MIT NANDA's GenAI Divide research found that only about 5% of integrated AI pilots extract millions in value, while the majority show no measurable P&L impact. Auditable billing data helps teams understand which AI services generate usage, revenue, and ROI.
BCG reports that 60% of companies are seeing minimal revenue and cost gains from AI despite substantial investment. Better metering can help organizations connect AI activity to business outcomes.
BCG also reports that AI future-built companies achieve 5x the revenue increases and 3x the cost reductions of other companies. Pricing and metering discipline are part of turning AI usage into measurable value.
Federal Reserve Bank of San Francisco researchers found that the share of AI pricing jobs among all pricing jobs increased more than tenfold from 2010 to 2024. This reflects the growing complexity of pricing software, data, and AI-enabled services.
Grand View Research reports that North America held 39.63% of the AI agents market revenue in 2025. Regional leadership increases demand for enterprise-grade billing, audit, and settlement infrastructure.
The AI agent ecosystem is evolving across multiple standards, including MCP, Google's A2A, x402, and AP2. Nevermined supports multiple protocols so AI builders can monetize services regardless of which standards dominate.
As AI usage scales, billing systems need verifiable records. Nevermined Pay provides ledger-grade metering, a dynamic pricing engine, credits-based settlement, 5x faster book closing, and margin recovery.
AI services may need to serve crypto-native developers, enterprise finance teams, and global marketplaces. Nevermined supports automated settlement through cryptocurrency or fiat-compatible flows, helping builders serve different customer types.

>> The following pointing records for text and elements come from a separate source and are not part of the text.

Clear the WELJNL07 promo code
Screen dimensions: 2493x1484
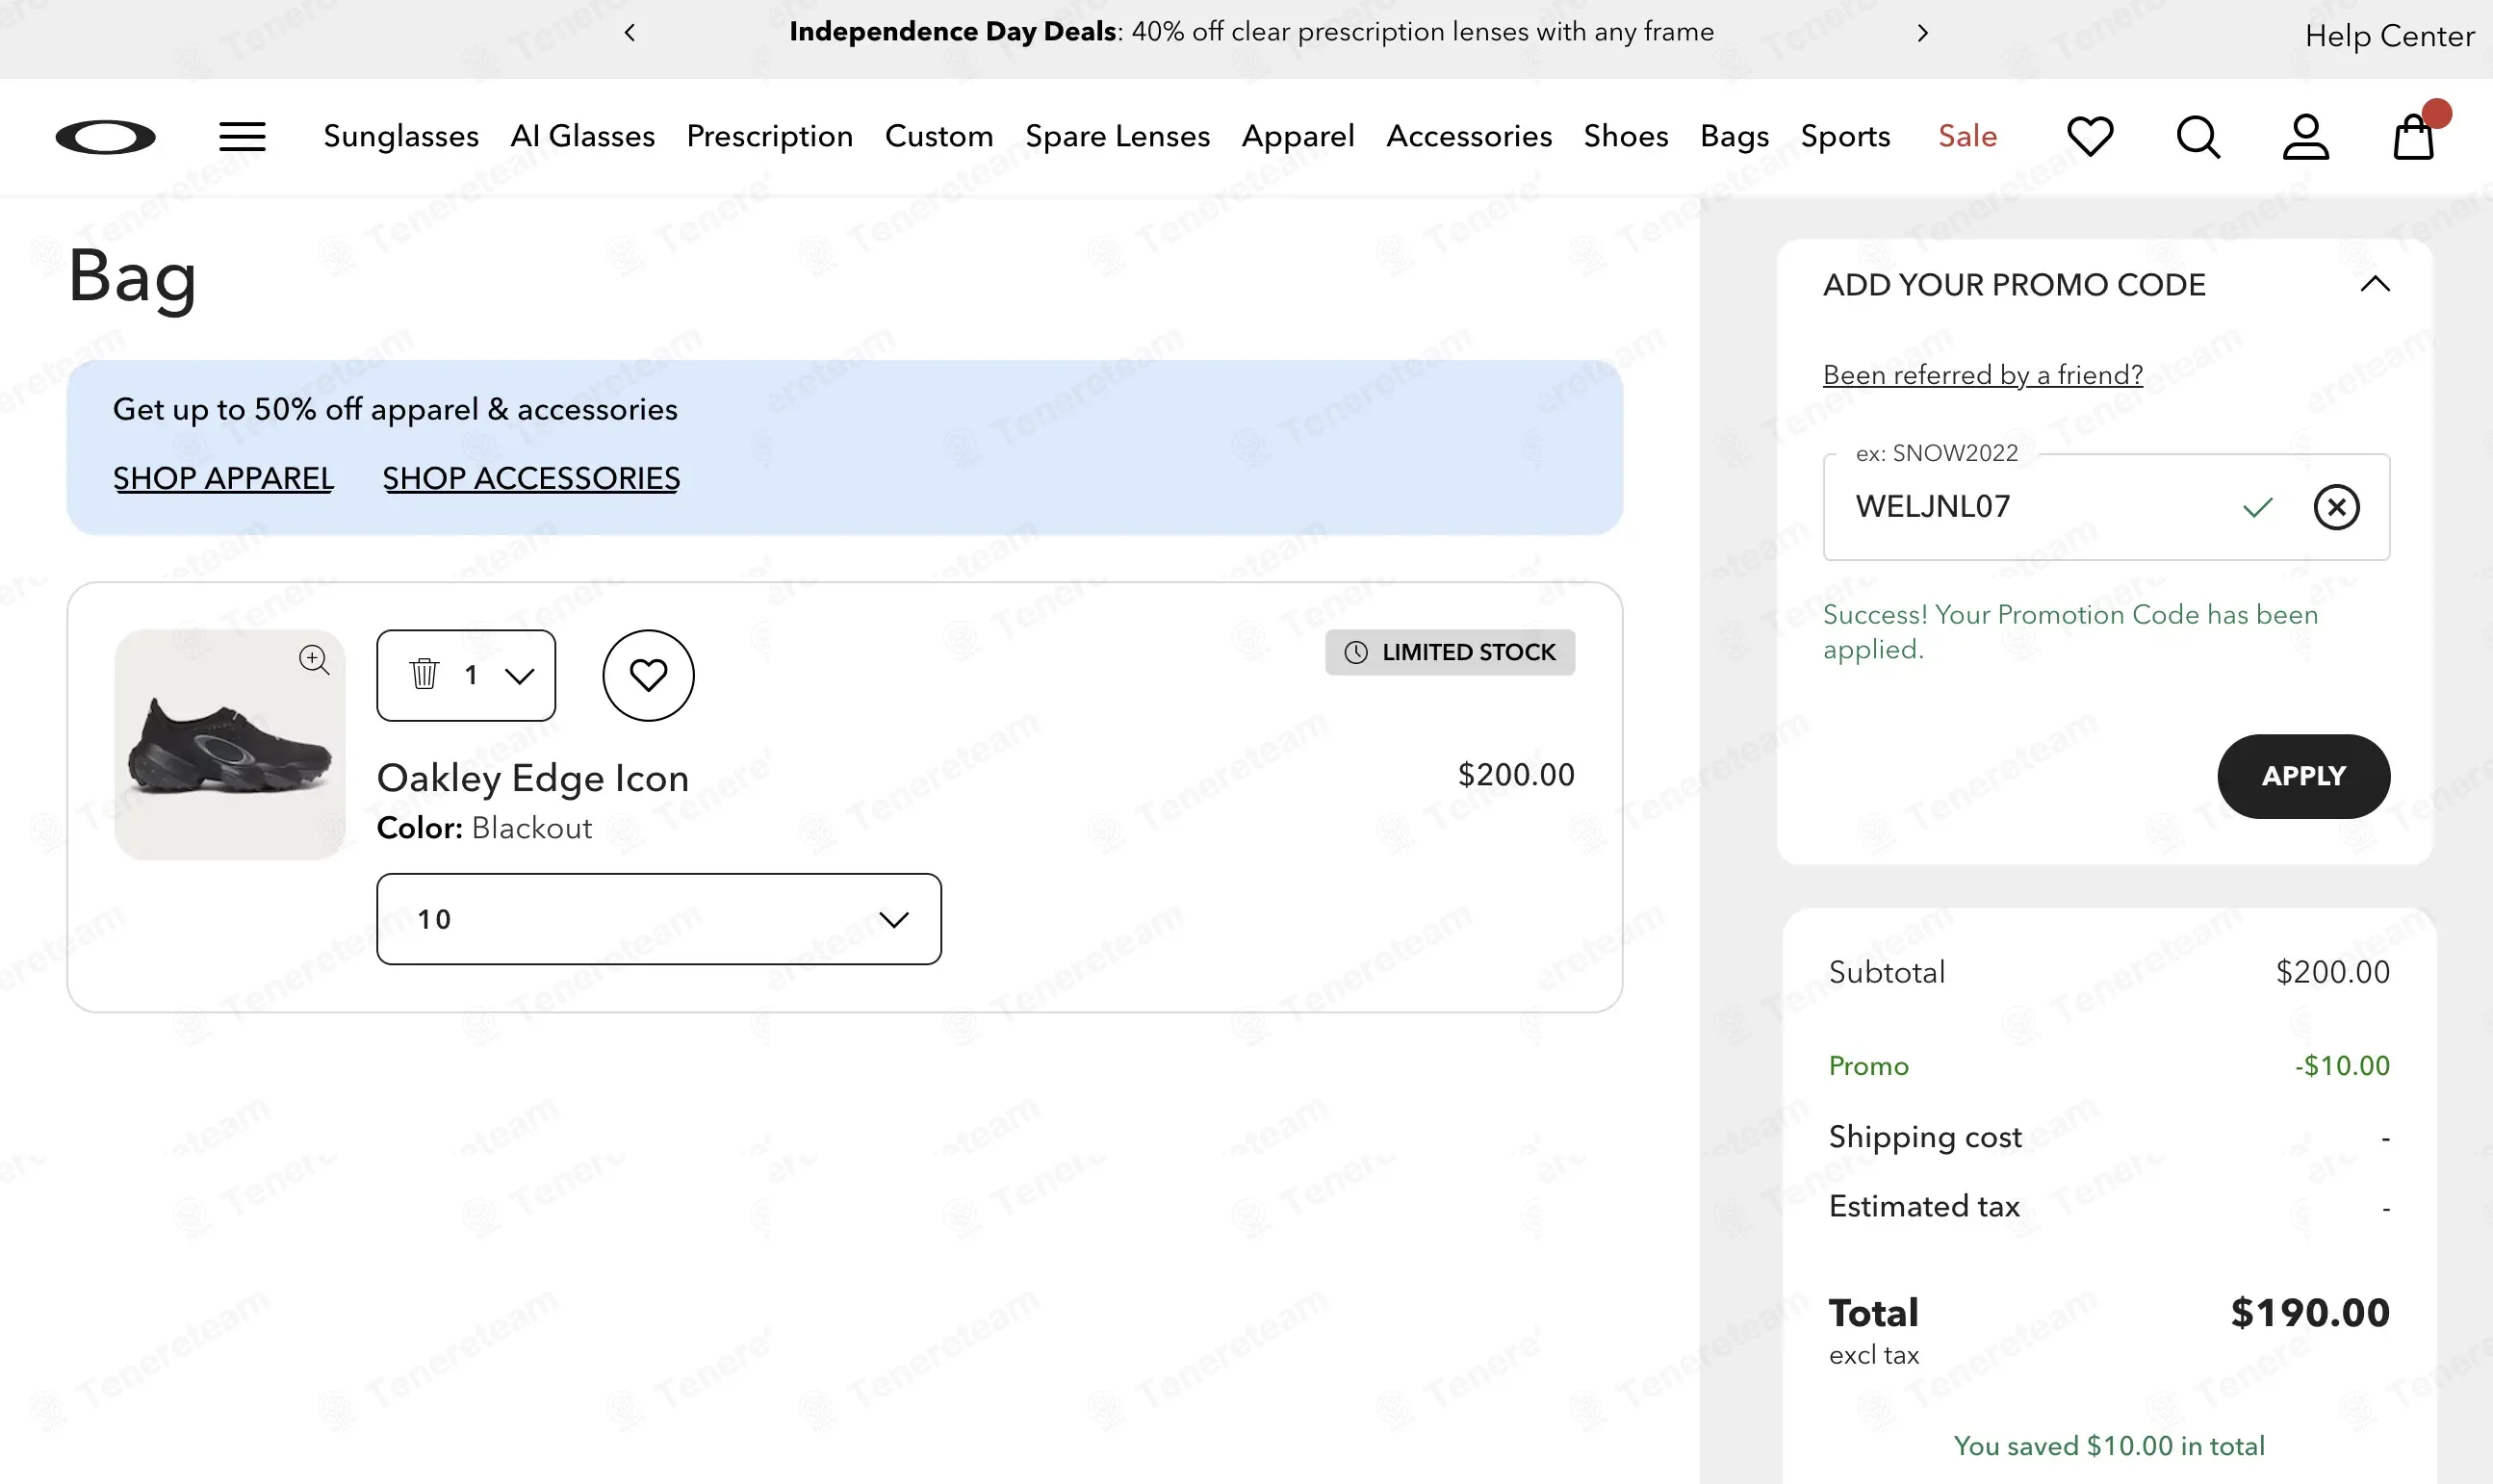[2336, 507]
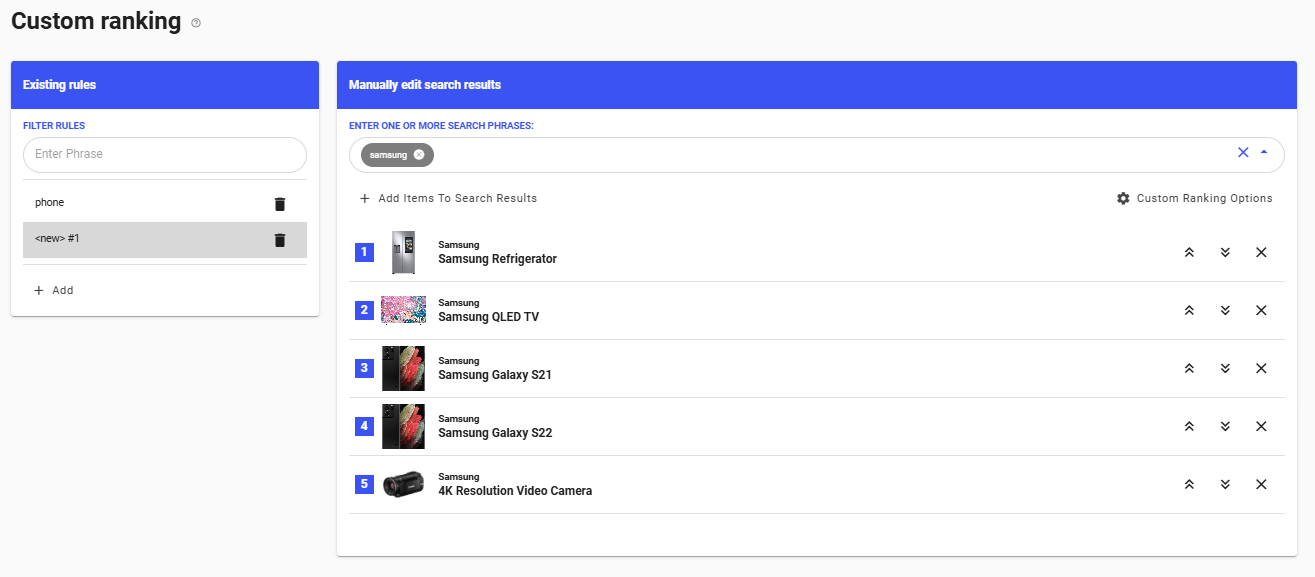Click the help icon beside Custom ranking title
1315x577 pixels.
196,22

Billing is not just about collecting payment. AI providers also need to decide who can access a service, how much they can consume, and which agents are allowed to act. Nevermined's request validation helps enforce these rules.
Nevermined gets users from zero to a working payment integration in 5 minutes, with SDKs for both TypeScript and Python. This gives AI builders a faster path to monetizing agents, APIs, and services.

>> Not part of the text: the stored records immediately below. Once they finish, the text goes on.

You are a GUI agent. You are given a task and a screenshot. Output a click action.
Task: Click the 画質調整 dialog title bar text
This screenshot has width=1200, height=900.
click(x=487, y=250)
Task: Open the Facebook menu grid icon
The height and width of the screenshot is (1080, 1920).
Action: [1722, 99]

Organizations deploying credit-based billing for AI services should prioritize infrastructure that supports autonomous usage, transparent pricing, and reliable settlement:
Nevermined brings these capabilities together for AI builders that need to monetize agents, APIs, tools, and autonomous services. Its credits system supports granular usage metering, while its payment infrastructure enables access control, dynamic pricing, observability, and automated settlement.
Credits are prepaid units that customers redeem against AI service usage. They can represent API calls, token consumption, requests, time-based access, completed tasks, or other billable actions. For AI builders, credits create a flexible way to charge for usage without relying only on seats or flat subscriptions.

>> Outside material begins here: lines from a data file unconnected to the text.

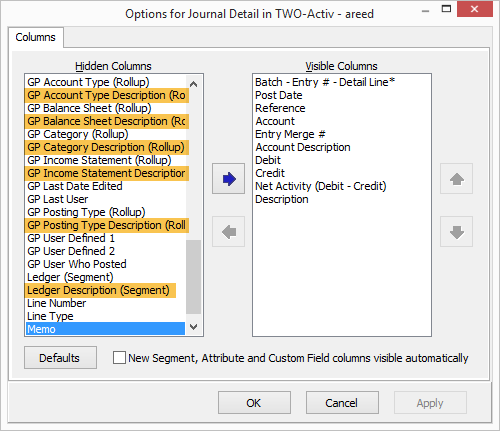This screenshot has height=431, width=500.
Task: Select Entry Merge # visible column
Action: tap(290, 134)
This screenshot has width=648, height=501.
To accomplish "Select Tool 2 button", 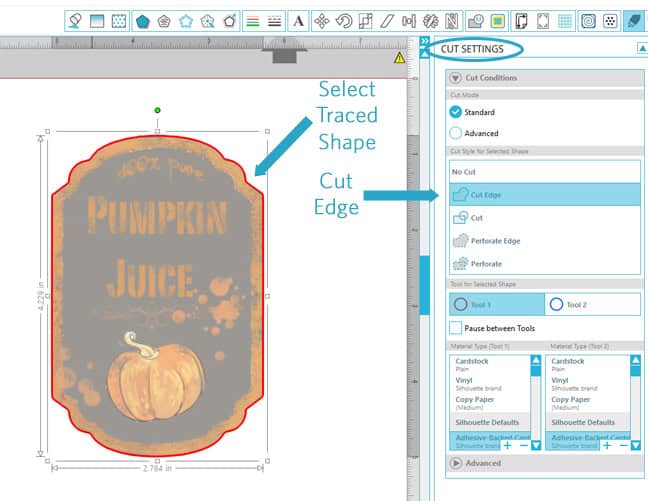I will (592, 304).
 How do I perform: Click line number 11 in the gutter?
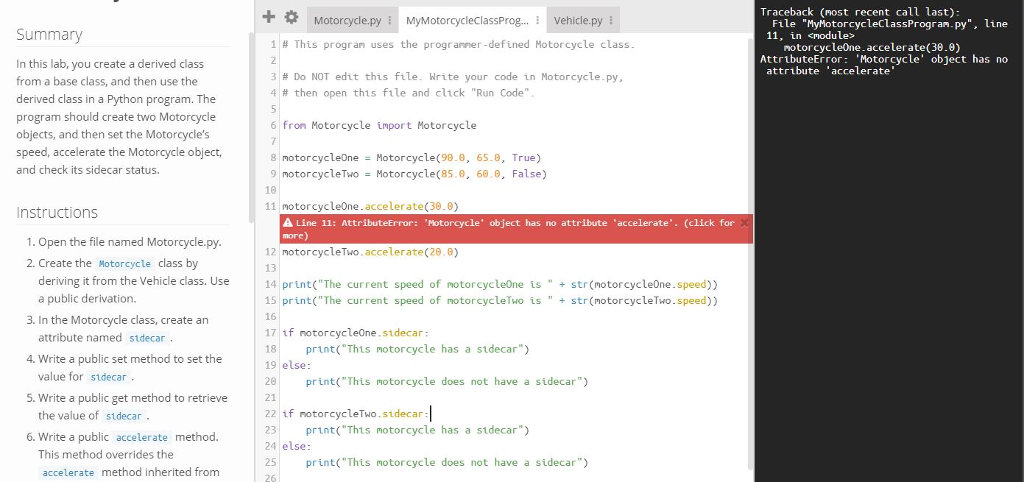270,205
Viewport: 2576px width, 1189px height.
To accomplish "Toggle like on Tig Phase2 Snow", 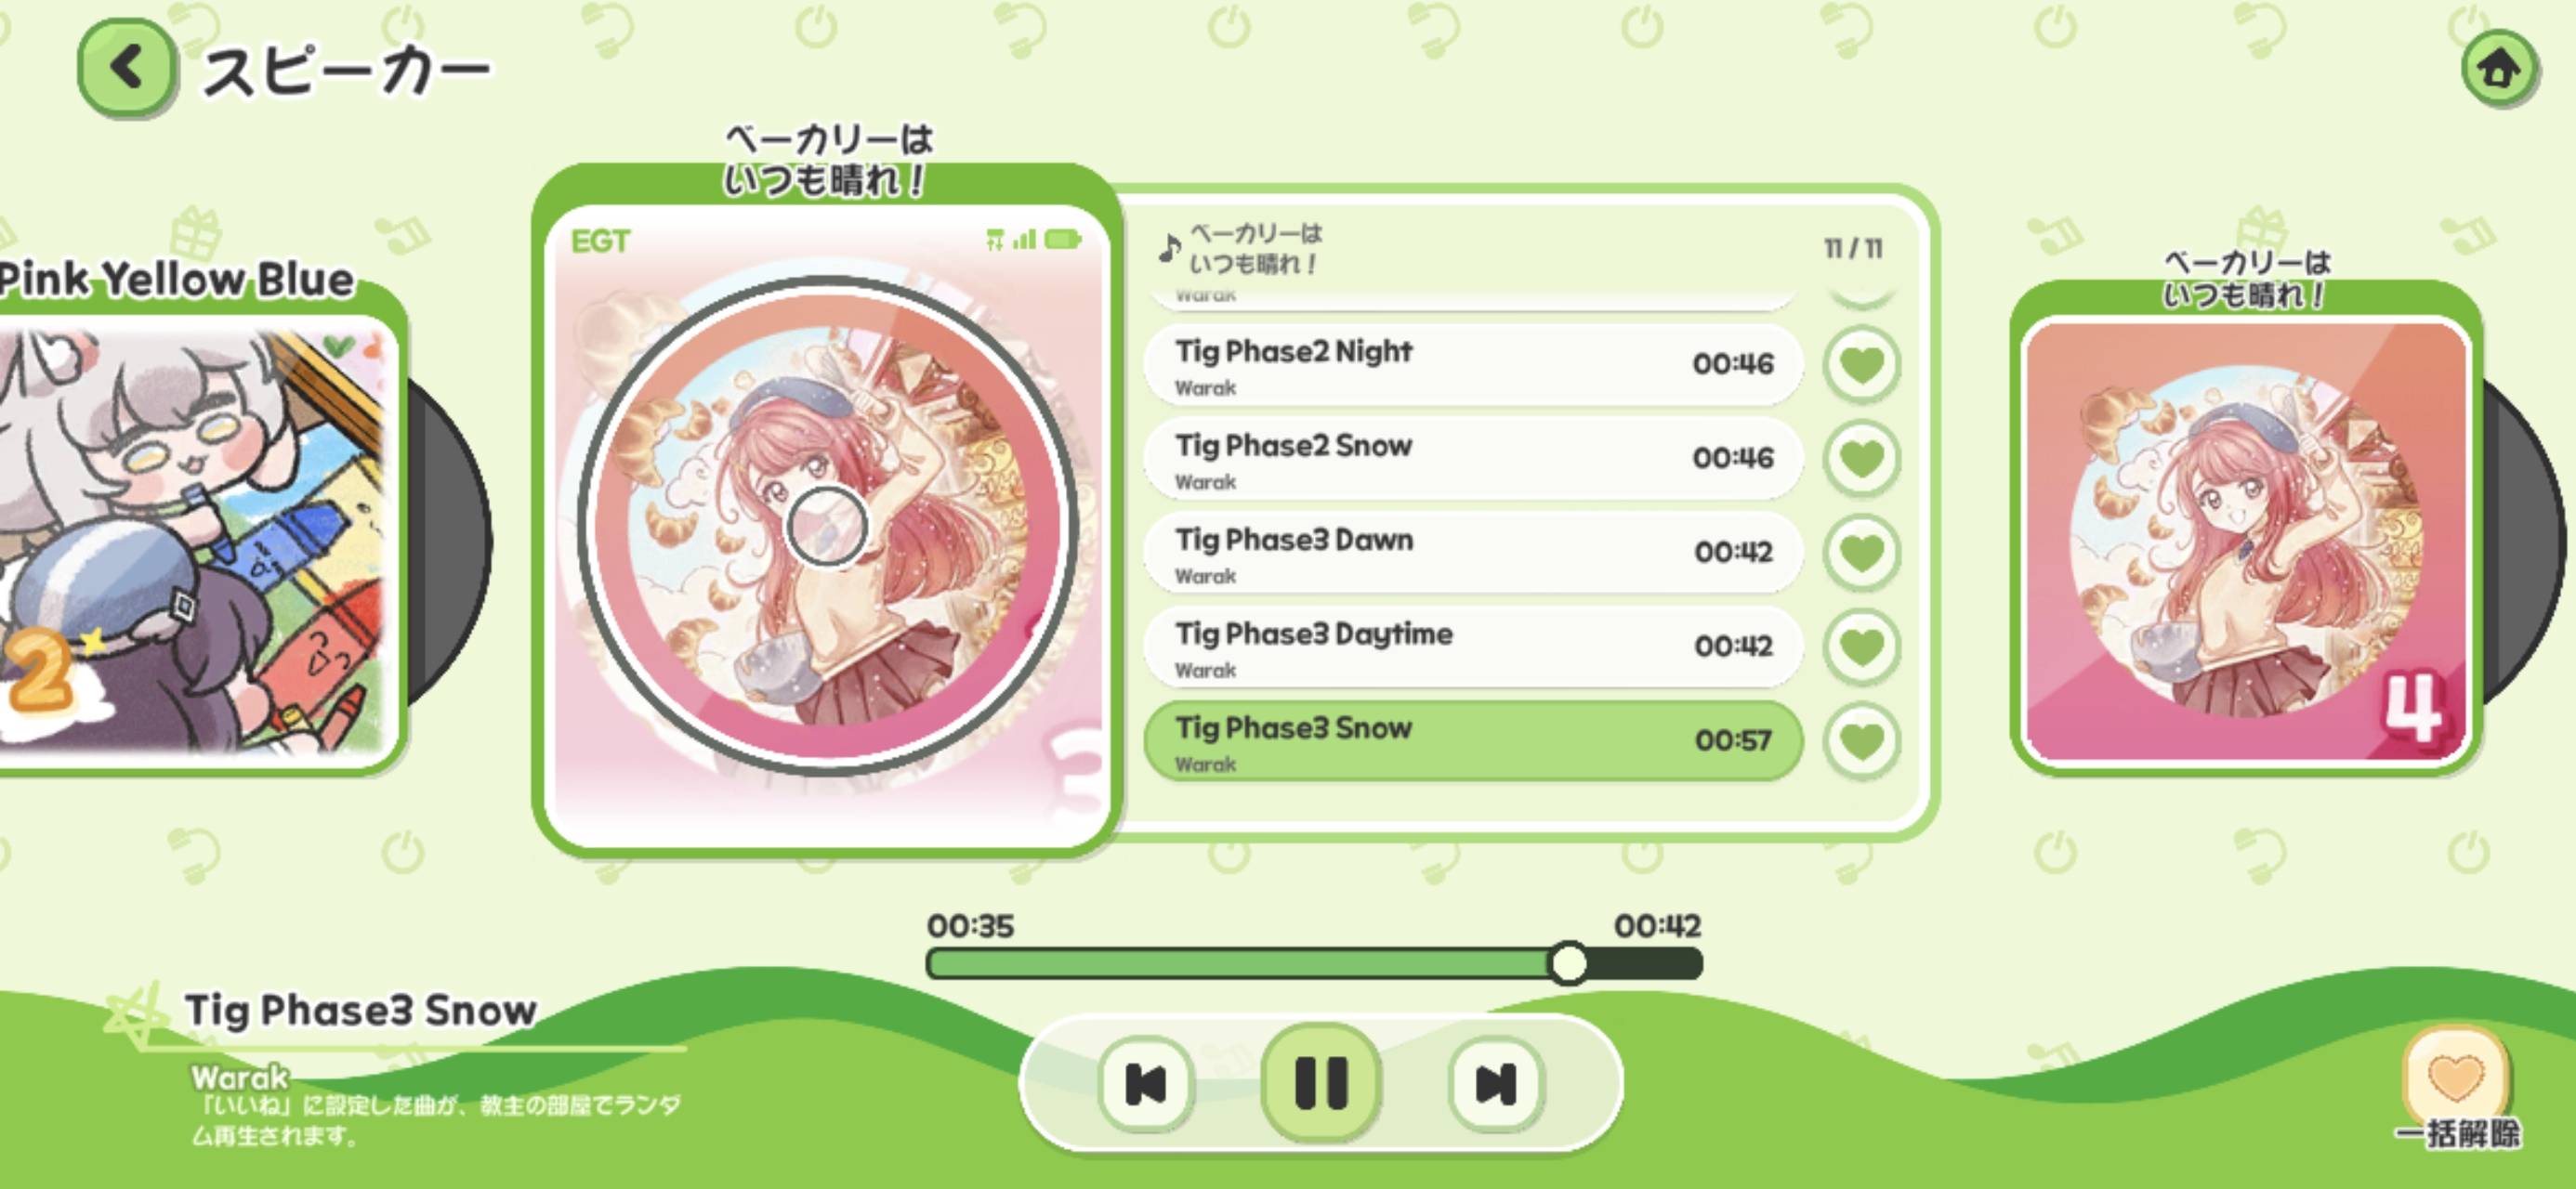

AI agents can trigger many small actions across tools, models, APIs, and services. Credits make those actions easier to meter and monetize because each interaction can draw from a prepaid balance. This helps providers charge for real usage while giving buyers clearer budget controls.
Nevermined provides payment infrastructure for AI agents and services. It supports credits, access control, metering, dynamic pricing, observability, and automated settlement. Builders can use Nevermined to charge for usage-based, outcome-based, and value-based models across agent workflows.
Yes. Credit-based billing can support agent-to-agent payments by giving agents permissioned spending limits and access rights. Nevermined supports agent-to-agent commerce through protocol-compatible infrastructure, including integrations for x402, Google's A2A protocol, MCP, and AP2.
Nevermined provides a 5-minute setup path with TypeScript and Python SDK support. Teams can use the documentation to register services, create payment plans, validate requests, and track usage through observability tools.

Real-time payments, flexible pricing, and outcome-based monetization—all in one platform.